Each Cosmos player named to a NASL all-star team is named below, along with his regular season and play-off statistics. The nationality given for each player is based on the national team represented, or his birthplace if he is uncapped. No NASL all-star from the Cosmos was born in the United States or Canada.
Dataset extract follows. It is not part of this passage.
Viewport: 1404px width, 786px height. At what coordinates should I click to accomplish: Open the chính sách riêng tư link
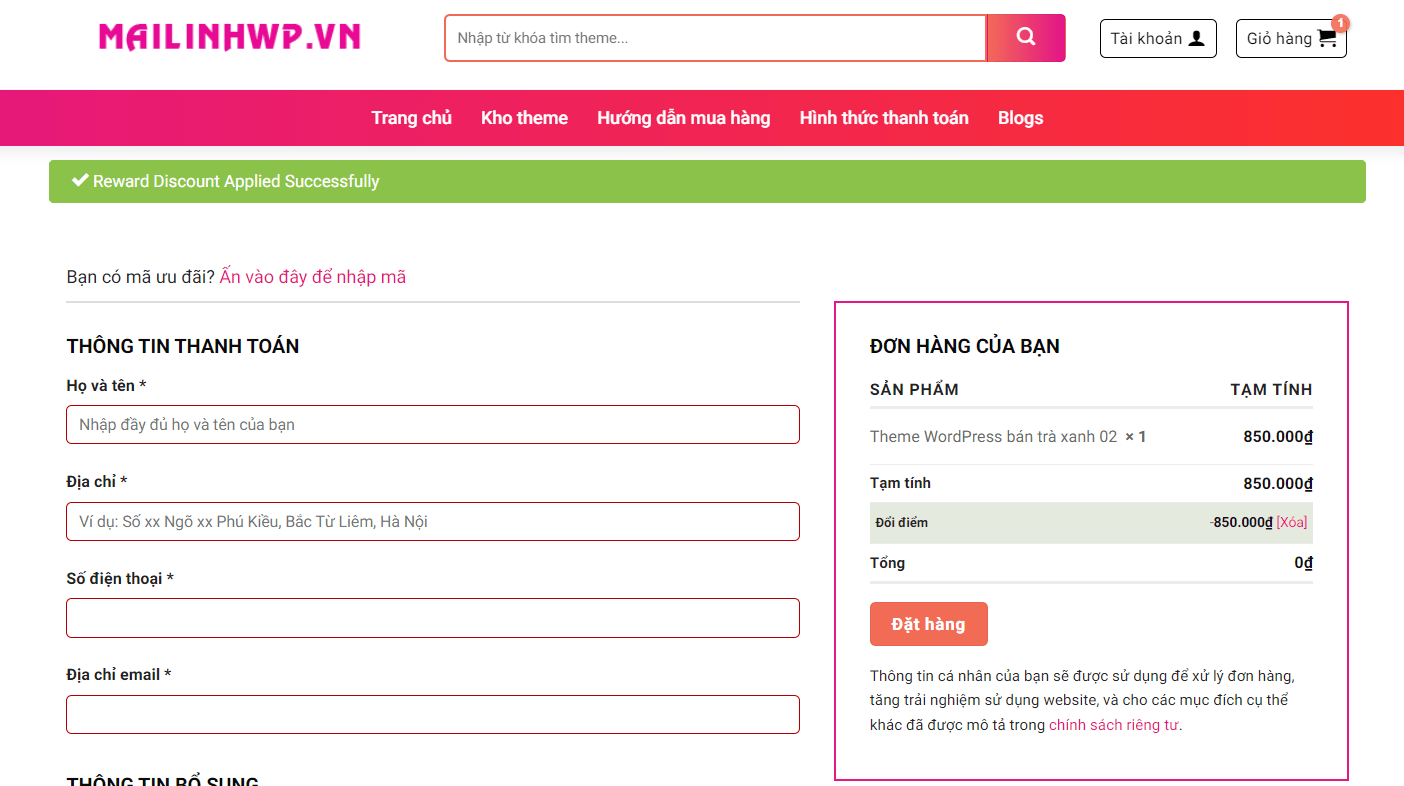point(1113,725)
During the club's 14 NASL seasons, the league's Most Valuable Player (MVP) award was won by a Cosmos player on five occasions, which are also detailed below.

==Key==

- Positions
- GK = Goalkeeper
- DF = Defender
- MF = Midfielder
- FW = Forward

- Statistics
- A = Appearances
- G = Goals
- P = Points
- In the NASL, goals counted for two points; assists counted for one.

==NASL all-stars==

| Name | Country | Pos. | Cosmos career | A | G | P | A | G | P | A | G | P | NASL all-star appearances | NASL MVP | Ref. |
| (Regular season) |  |  | (Playoffs) |  |  | (Total) |  |  |
| Siegfried Stritzl | United States | MF | 1971–73 | 18 | 2 | 8 | 4 | 0 | 0 | 22 | 2 | 8 | 1971 | – |  |
| Randy Horton | Bermuda | FW | 1971–74 | 88 | 51 | 125 | 5 | 1 | 2 | 93 | 52 | 127 | 1971, 1972 | 1972 |  |
| John Kerr | Canada | MF | 1972–75 | 52 | 5 | 15 | 2 | 1 | 2 | 54 | 6 | 17 | 1972 | – |  |
| Werner Roth | United States | DF | 1972–79 | 125 | 2 | 10 | 17 | 0 | 2 | 142 | 2 | 12 | 1975 | – |  |
| Pelé | Brazil | FW | 1975–77 | 56 | 31 | 89 | 8 | 6 | 17 | 64 | 37 | 106 | 1975, 1976, 1977 | 1976 |  |
| Keith Eddy | England | DF | 1976–77 | 30 | 9 | 20 | 1 | 0 | 0 | 31 | 9 | 20 | 1976 | – |  |
| Ramón Mifflin | Peru | MF | 1975–78 | 44 | 7 | 20 | 5 | 0 | 1 | 49 | 7 | 21 | 1976 | – |  |
| Giorgio Chinaglia | Italy | FW | 1976–85 | 213 | 193 | 467 | 41 | 49 | 111 | 254 | 242 | 578 | 1976, 1978, 1979, 1980, 1981, 1982 | 1981 |  |
| Franz Beckenbauer | West Germany | DF | 1977–80 1983 | 105 | 19 | 85 | 27 | 4 | 14 | 142 | 23 | 99 | 1977, 1978, 1979, 1980, 1983 | 1977 |  |
| Yasin Özdenak | Turkey | GK | 1977–79 | 41 | 0 | 0 | 2 | 0 | 0 | 43 | 0 | 0 | 1978 | – | ^{[B]} |
| Giuseppe Wilson | Italy | DF | 1978–79 | 16 | 0 | 0 | 6 | 0 | 0 | 22 | 0 | 0 | 1978 | – |  |
| Carlos Alberto | Brazil | DF | 1977–80 1982 | 100 | 6 | 34 | 26 | 0 | 5 | 126 | 6 | 39 | 1978, 1979, 1980 | – |  |
| Vladislav Bogićević | Yugoslavia | MF | 1978–84 | 203 | 31 | 209 | 33 | 8 | 35 | 236 | 39 | 244 | 1978, 1980, 1981, 1982, 1983, 1984 | – |  |
| Wim Rijsbergen | Netherlands | DF | 1979–83 | 86 | 2 | 18 | 16 | 1 | 5 | 102 | 3 | 23 | 1979, 1981 | – |  |
| Johan Neeskens | Netherlands | MF | 1979–84 | 94 | 17 | 62 | 13 | 3 | 8 | 107 | 20 | 70 | 1979, 1984 | – |  |
| Andranik Eskandarian | Iran | MF | 1979–85 | 142 | 0 | 21 | 22 | 0 | 4 | 164 | 0 | 25 | 1982, 1983, 1984 | – |  |
| Roberto Cabañas | Paraguay | FW | 1980–84 | 86 | 60 | 151 | 13 | 3 | 14 | 99 | 63 | 165 | 1983 | 1983 |  |
| Hubert Birkenmeier | West Germany | GK | 1979–85 | 145 | 0 | 0 | 23 | 0 | 0 | 168 | 0 | 0 | 1984 | – |  |

==Footnotes==

A. Counting multiple all-star selections separately, these 18 players made 41 NASL all-star appearances.
B. Yasin Özdenak played in the United States under the name Erol Yasin, and is generally referred to as such in NASL records.